Im Klartext: So schlecht, wie die finanzielle Situation des Gros des Schweizer Spitäler zurzeit ist, werden diese nicht in der Lage sein, Investitionen zu tätigen, die notwendig sind, um ein Spital effizient zu betreiben und um den Patientinnen und Patienten auch in Zukunft neueste Behandlungsmethoden anbieten zu können.
Auch bei der Kapitalsierungskraft der Spitäler sieht es düster aus: Die Eigenkapitalquote sei 2022 auf 37,2 Prozent abgesackt, berichten die Gesundheitsfachleute der PwC. Bei 43 Prozent der Kliniken lag die Quote bei weniger als 30 Prozent – gegenüber 39 Prozent im Vorjahr. Doch auch am unteren Ende der Skala spitzt sich die Situation zu: Gemäss PwC wiesen drei Spitäler im Jahresabschluss 2022 eine Eigenkapitalquote von 0 Prozent oder noch weniger aus. Im Klartext heisst das, dass sie buchhalterisch insolvent sind oder kurz vor der Insolvenz stehen.
Vor dem PwC-Bericht brachte schon im Juni eine Umfrage der «Handelszeitung» unter den gut 40 Institutionen des PwC-Universums – es deckt rund 80 Prozent des hiesigen Spitalmarkts ab – Alarmierendes zutage: Von den 27 Einrichtungen, die den Fragebogen retournierten, gaben 2 von 3 an, dass sie unter den aktuellen Bedingungen nicht mehr in der Lage seien, die notwendigen Investitionen zu stemmen. Die Umfrage zeigte auch den Druck, der auf den Spitälern als Arbeitgeber lastet. Substanzielle Wochenzulagen, Elternzeit, unbezahlter Urlaub – das alles muss ein Spital heute leisten, wenn es seine Mitarbeitenden bei der Stange halten will. 7 Spitäler gaben an, dass es aufgrund des Personalmangels zu Einschränkungen bei der Versorgung gekommen sei. Fast alle Spitäler sind, wenn auch in unterschiedlichem Ausmass, auf – teure – Temporärangestellte angewiesen.

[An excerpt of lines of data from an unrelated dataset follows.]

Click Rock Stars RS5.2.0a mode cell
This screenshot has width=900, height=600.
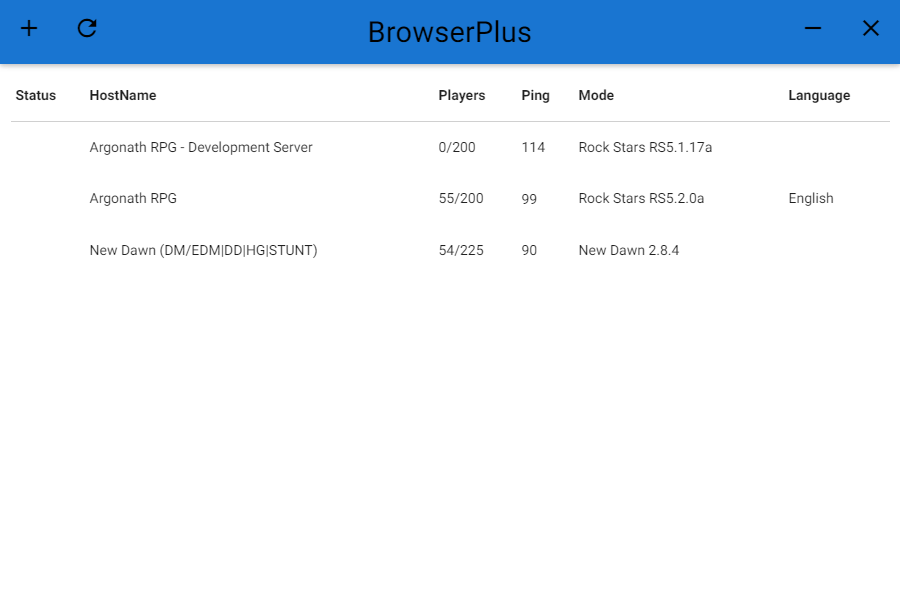641,199
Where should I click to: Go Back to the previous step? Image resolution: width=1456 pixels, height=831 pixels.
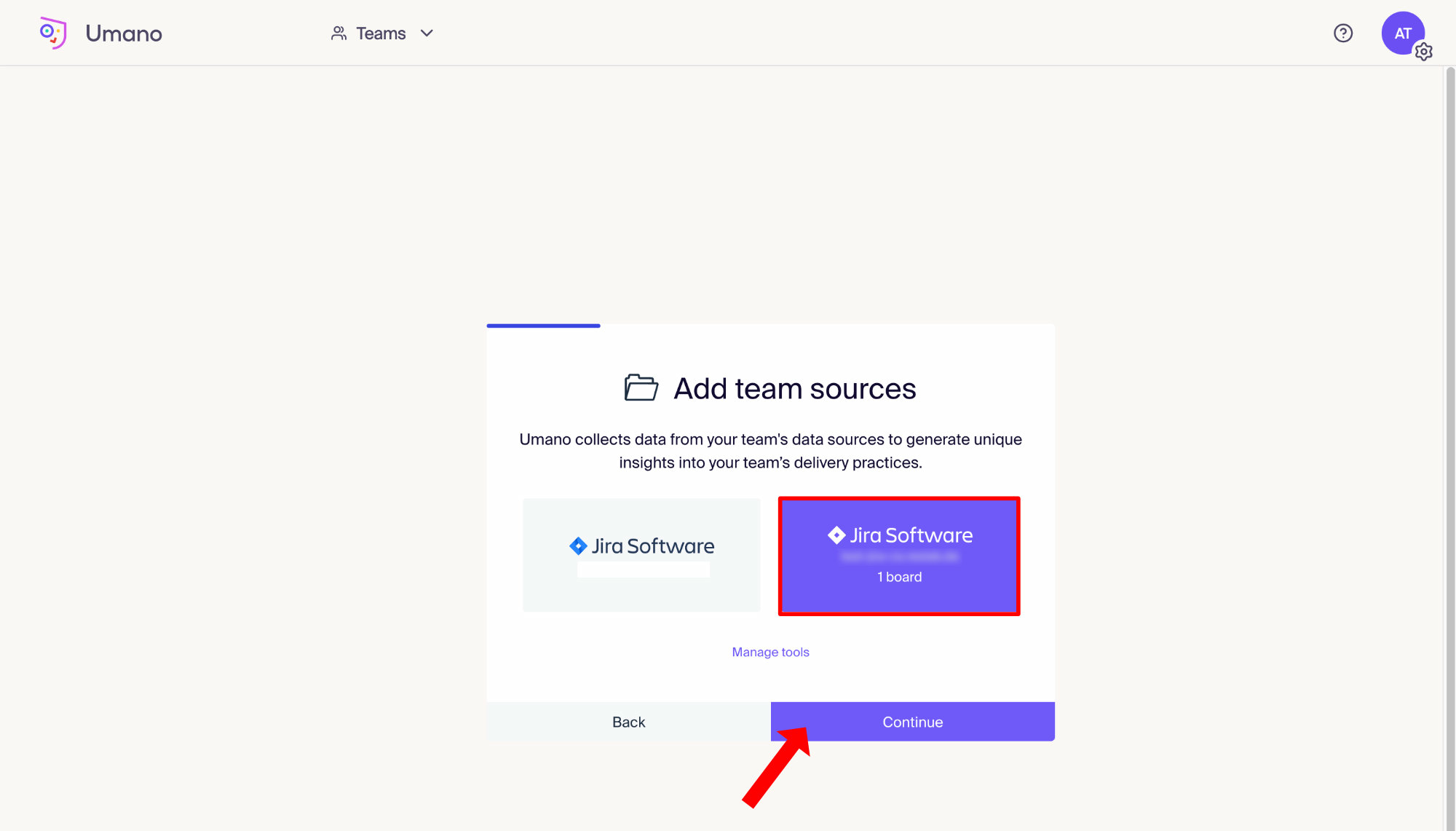pos(628,722)
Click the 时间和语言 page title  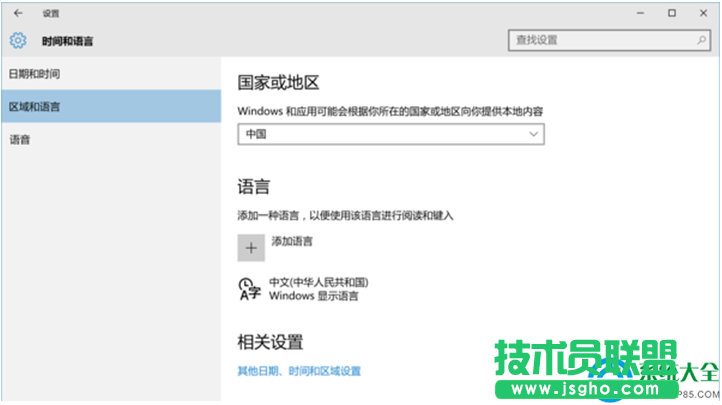click(x=68, y=42)
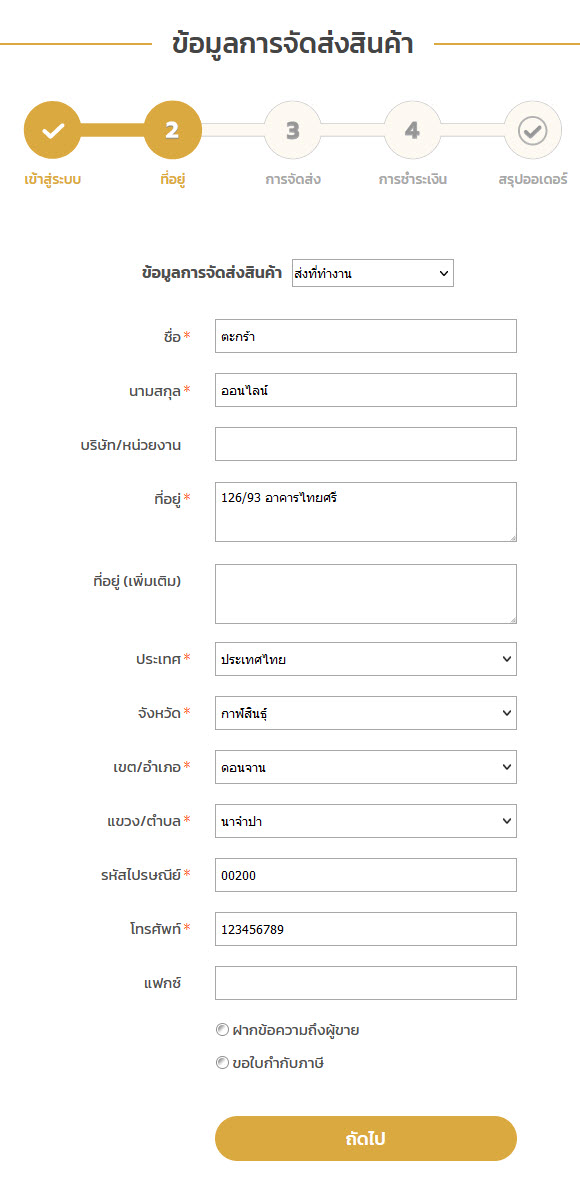Screen dimensions: 580x1181
Task: Focus the นามสกุล last name field
Action: point(366,390)
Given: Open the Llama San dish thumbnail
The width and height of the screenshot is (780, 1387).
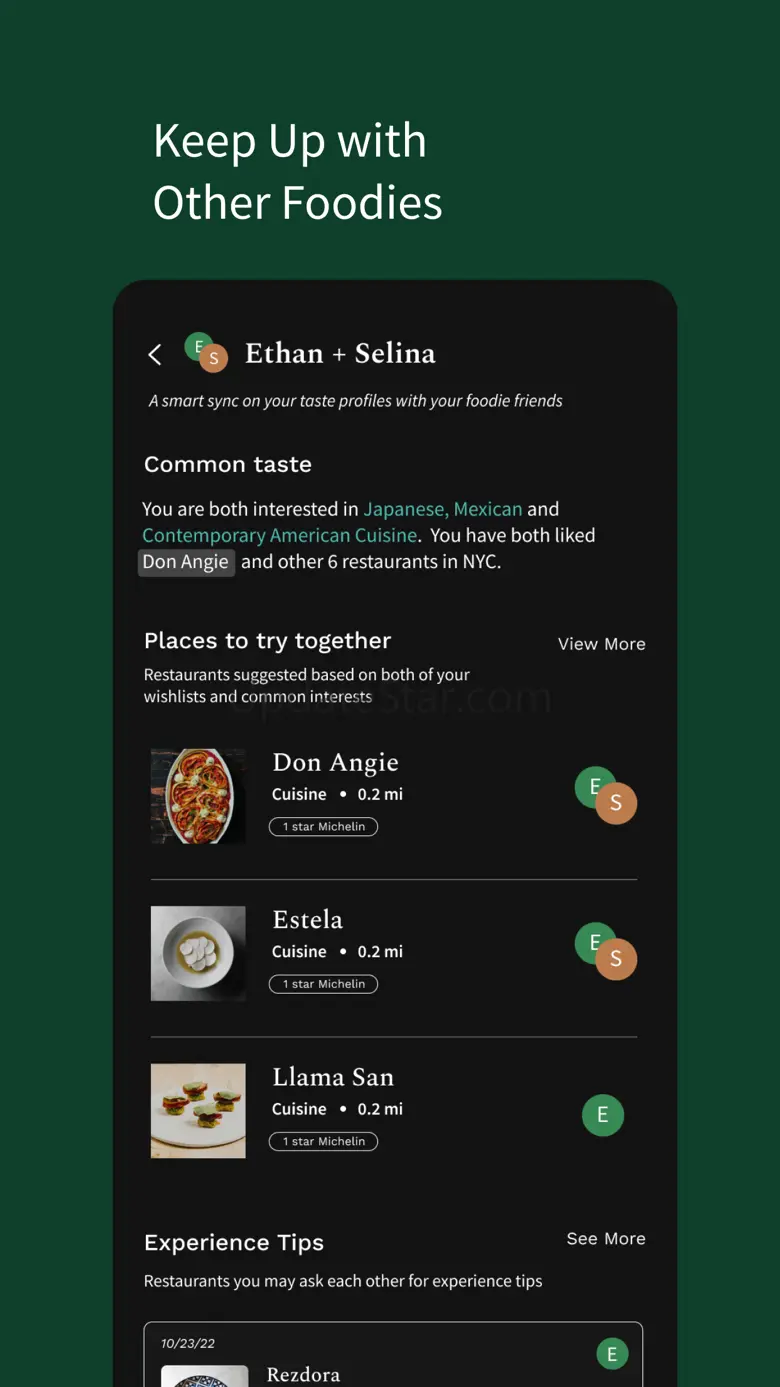Looking at the screenshot, I should pyautogui.click(x=198, y=1111).
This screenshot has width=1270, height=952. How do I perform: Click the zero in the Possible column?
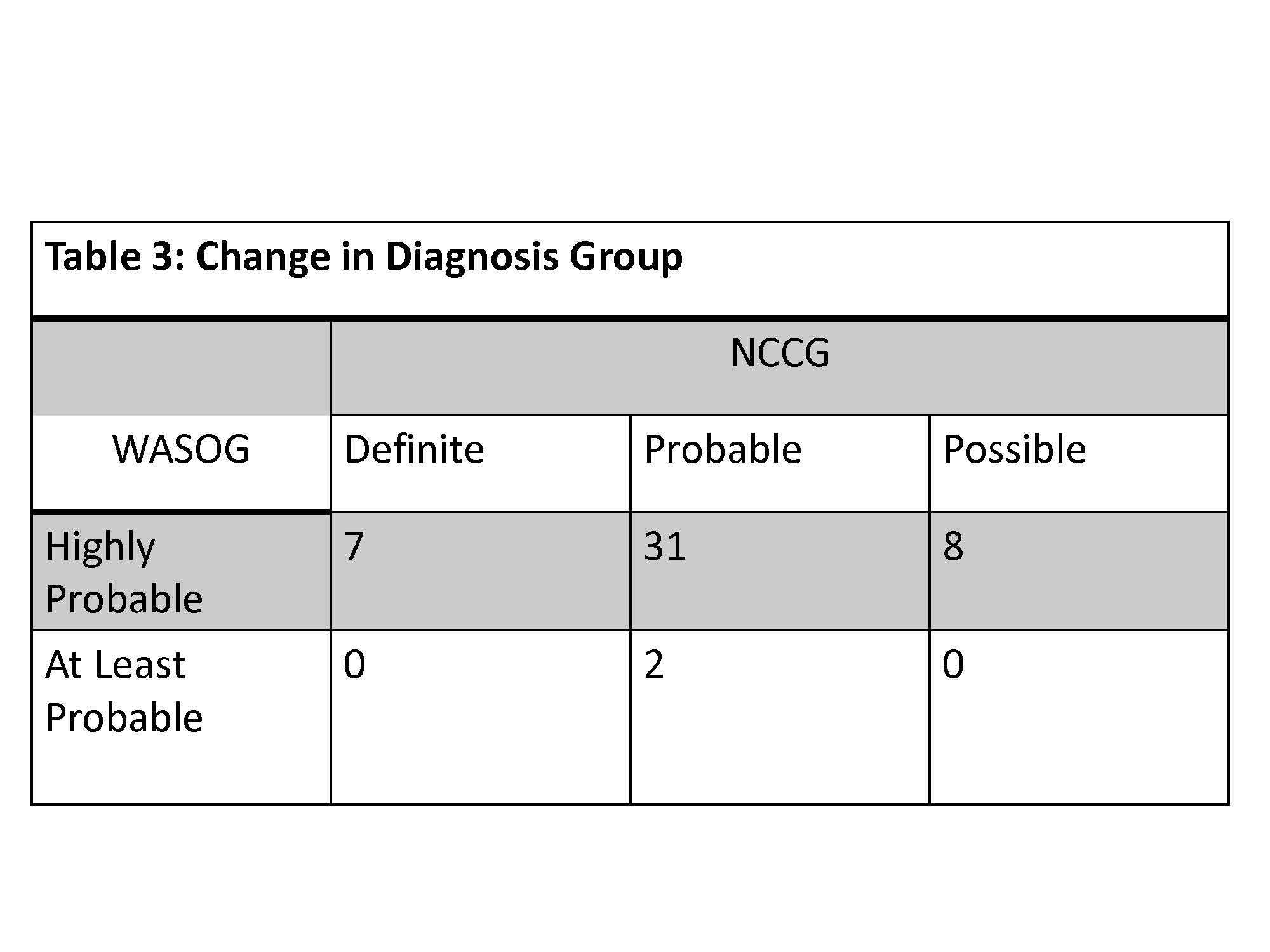[952, 664]
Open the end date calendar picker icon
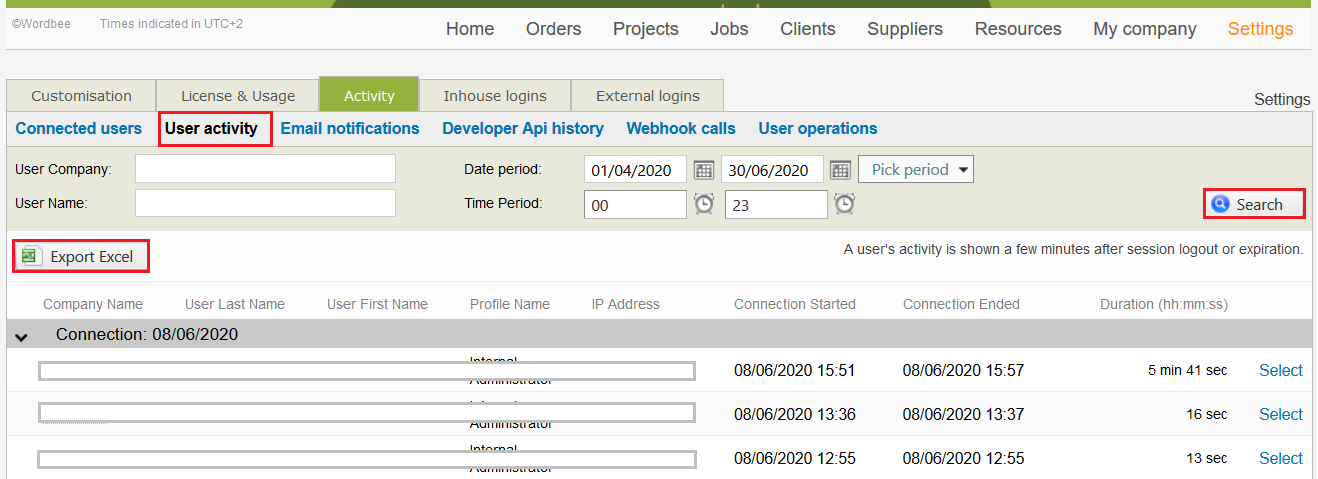 [x=840, y=170]
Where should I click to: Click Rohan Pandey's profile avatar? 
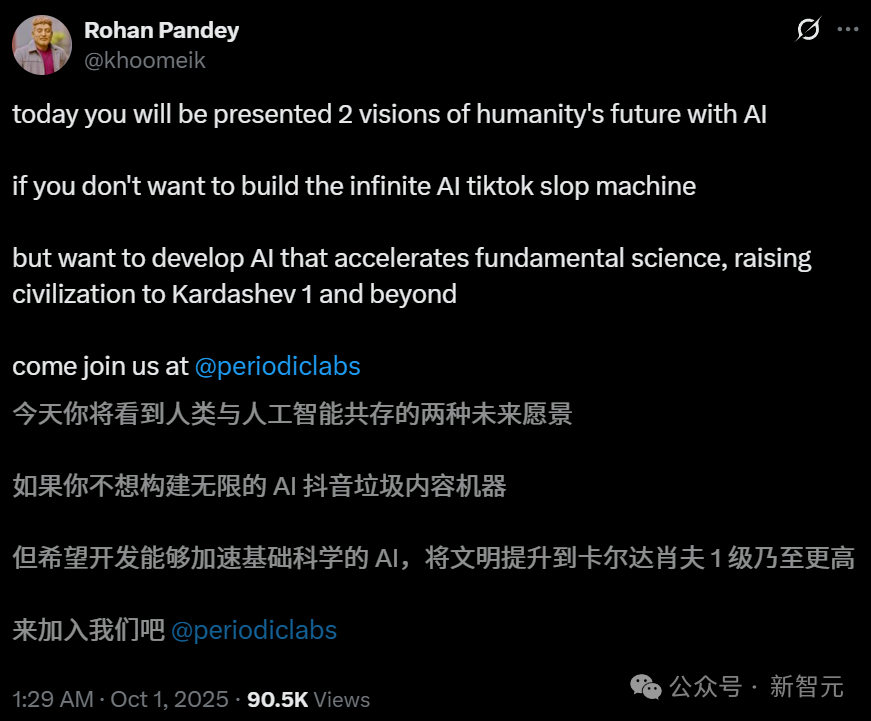point(41,45)
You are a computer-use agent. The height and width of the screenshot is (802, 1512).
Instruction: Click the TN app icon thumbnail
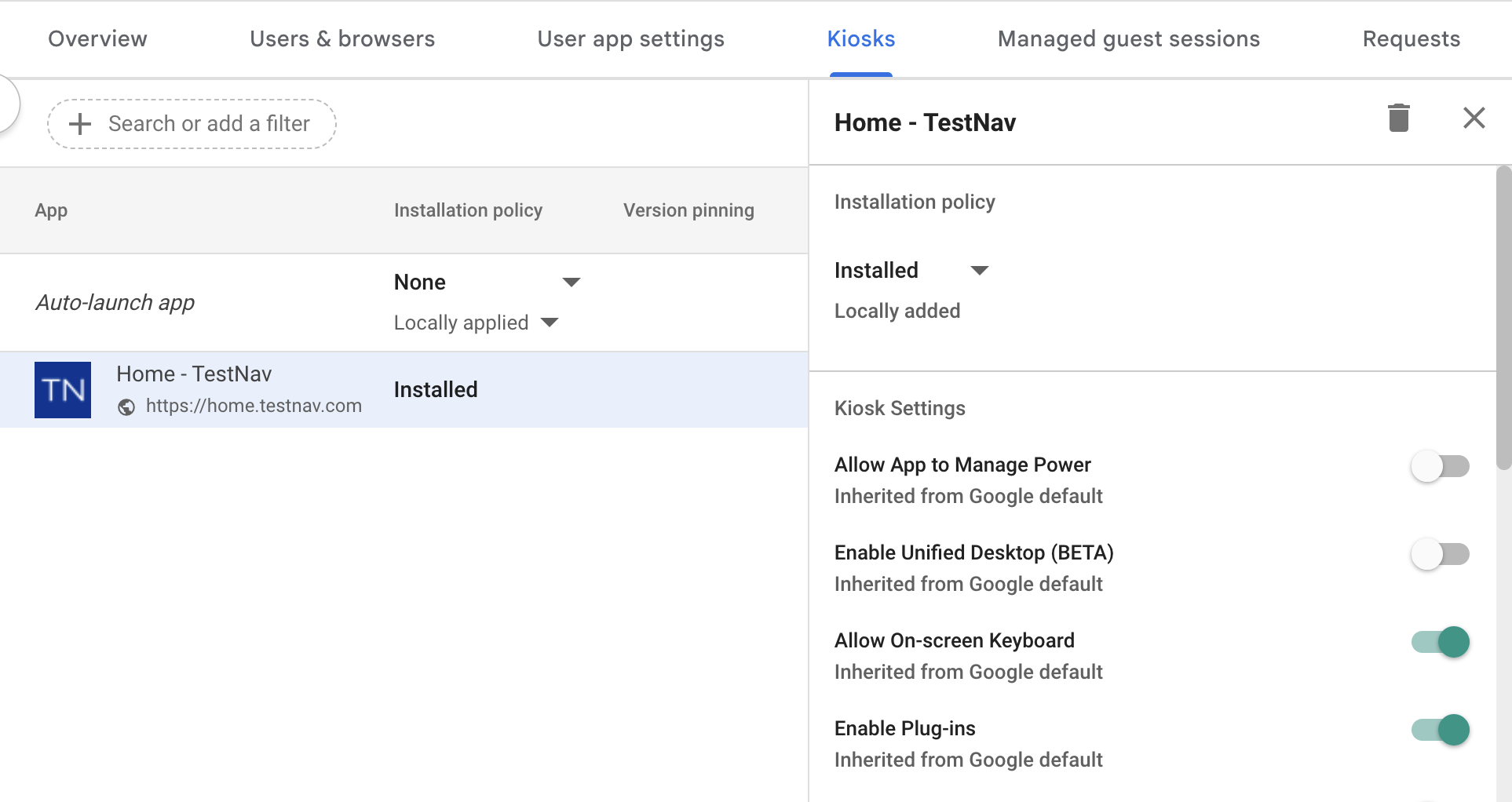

Die Krankenkassen und die Politik haben sich das Ziel gesetzt, den Druck auf die Spitäler über eine sportliche Ausgestaltung des Tarifsystems zu erhöhen – auch um die Flurbereinigung zu befördern. Kleine Einrichtungen, die keine Spezialisierung haben und deshalb weder effizient noch medizinisch sinnvoll arbeiten können, sollen aufgeben oder sich mit anderen Kliniken in Partnerschaften zusammenschliessen. So weit, so gut. Doch inzwischen haben sie den Bogen derart überspannt, dass selbst erfolgreich arbeitende Gesundheitsmanager wie Hugo Keune, CEO des Kantonsspitals Graubünden, sagen: So, wie es jetzt laufe, würden die Krankenkassen zu «Totengräbern des Systems». Wer ständig finanziell am Abgrund steht, der kann sich nicht mehr in die Zukunft projizieren. Das gilt auch für Spitäler.